Passage for review:
┌──
So this morning, I had two fried eggs (fried no stick with cal free spray) and two pieces of whole wheat toast with Smart Balance and a cup of decaf with creamer (chemical cow) and a shot of sugar free Almond Roca syrup. I had 370 calories for breakfast and I feel really good about that. God is a great weight loss partner....lemme warn ya, though, when you're partners with someone who knows EVERYTHING? Ya pretty much have to listen to what He says.....and then ya gotta do what He says. I know that God loves me and that when my stomach growls and I ignore it or when I feel like I cannot go another minute without that scoop of ice cream,but abstain anyway that is God, reminding me that He loves me. Yes, I said reminding me....When I want something and deny myself, because He's said NO, then it's victory for me....and I feel it as victory. I know that He's said NO, because He loves me and wants the best for me and for my life. You see, the food means nothing.....It cannot dry my tears or make me feel better about myself. It cannot keep me company or love me when I feel unloved.....It cannot comfort me, when I am hurting and IT CANNOT FORGIVE MY SIN. It's just food!! I have placed food in the place of my King, because all of the things that food cannot do, God, my Heavenly Loving Father, can and does. He's promised to meet me in my faith and persevere with me, til the work is done.
Philippians 1:6 (New King James Version)6 being confident of this very thing, that He who has begun a good work in you will complete it until the day of Jesus Christ; He is able, my friends, He is able.....

So today, I am having my coffee and my quiet time and I loooooove the scriptures of 1st and 2nd Chronicles....lots of really good life lessons, there. God has really just impressed on me, this scripture, from 1st Chronicles....
Consider now, for the Lord has chosen you to build a temple as a sanctuary. Be strong [in the power of His might] and do the work. (I Chronicles 28:10) So I read and I read again and I consider and I consider again......
└──
What to work on:
**A)** Answer the following questions about the passage on faith and weight loss.
(i) How many calories did the writer's breakfast contain?
(ii) Which chapter and verse of Philippians is quoted?
(iii) Which books of scripture does the writer say they love?
**B)** Extend the passage on faith and weight loss, beginning after its final sentence.

[Saved data entries]
┌──
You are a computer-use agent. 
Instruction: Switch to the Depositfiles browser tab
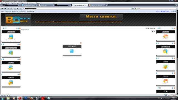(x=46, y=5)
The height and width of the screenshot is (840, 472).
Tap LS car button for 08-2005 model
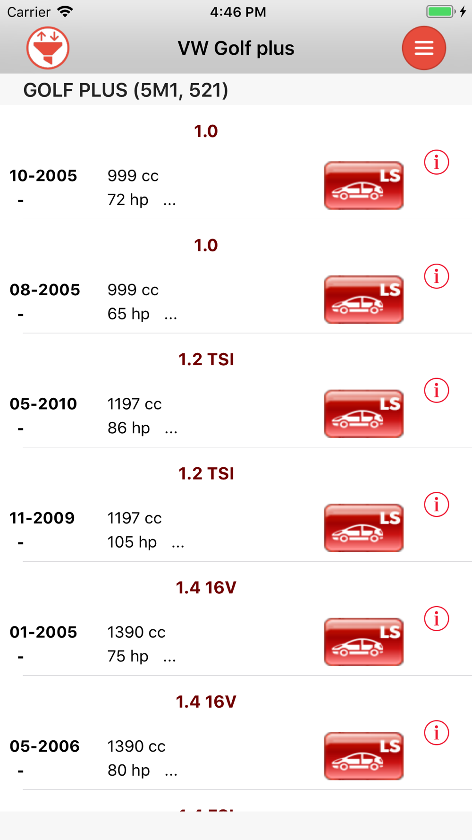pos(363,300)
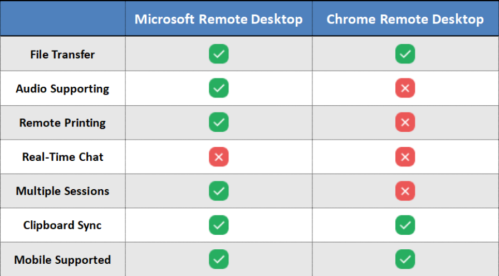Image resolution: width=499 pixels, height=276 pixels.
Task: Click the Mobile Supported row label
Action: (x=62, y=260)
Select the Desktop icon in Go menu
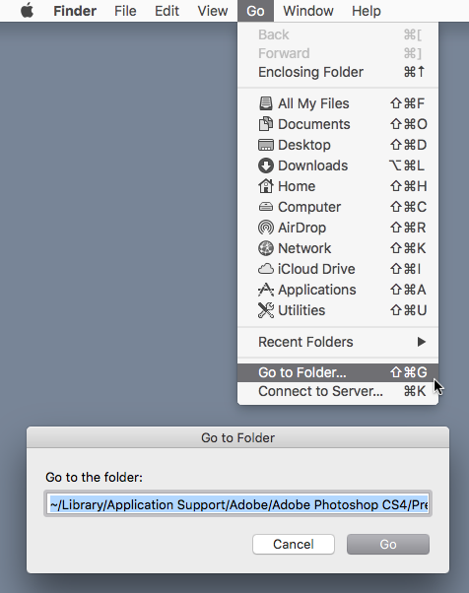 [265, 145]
└──
Numbered answers:
**A)**
(i) 370 calories
(ii) Philippians 1:6
(iii) 1st and 2nd Chronicles

**B)**
Remember what I said about being partners with someone who knows EVERYTHING? Well that would apply here.....I need to build a temple.....Huh? Obviously Father, you've forgotten about my mad skills with the hammer and why no one will let me have one, anymore.....I really can't build a sandwich without making a big mess....What do you mean, build a temple? Ohhh I get it...build my temple....my temple of the Holy Spirit.....The next part of the verse brought me to tears....."Be strong in the power of His might and do the work" No mincing words there....Looks pretty straight forward to me.....So, You and me, Lord....and thinking back to the eighth chapter of the book of Romans....If God is before me, who can come against me? TWINKIES?? Get thee behind me!! MC DONALD'S DOUBLE CHEESEBURGERS?? In Him, I am stronger!! Lemme stop before this becomes a bitter diatribe, with me, rebuking all of my favorite foods....That would take waaaaaaaay too long. I needed to hear those things today and I'm hoping that this will help another person, today, to chose life and victory over food.....Faith is the victory, food just tastes good!!

So another day of domestic bliss and blessedness for me.....I am hoping that all is well in your corner of the sky, today. I'd like to say Thank-you to my awesome friend Laura, who left me comments on yesterday's blog.....You are a great encouragement to me, my sister!! I would like to challenge each of you who read this, to look for something sent specifically for you, today, from God.
Love each other as He loves.....
Blessings in Him....
Lisa

1 comment:

  1. Lisa, this truly is an inspiring blog today. I am captured by the "temple" and you answered that one very well, and by Faith. Faith might not have a taste, but it too, is good. Our faith is built on these milestones of obedience. Thank you for taking that walk one step further and sharing your "working your faith out" with us. God bless you richly, and oh, by the way, how do I add myself as your friend. I saw I was on "comments", and "followers", but not friends. Well, you know I'm your friend, and I know I'm your friend, but I sure want others to know it too. Lol. Love you, you awesome woman of God. Love how you bring God's Word out in your blog.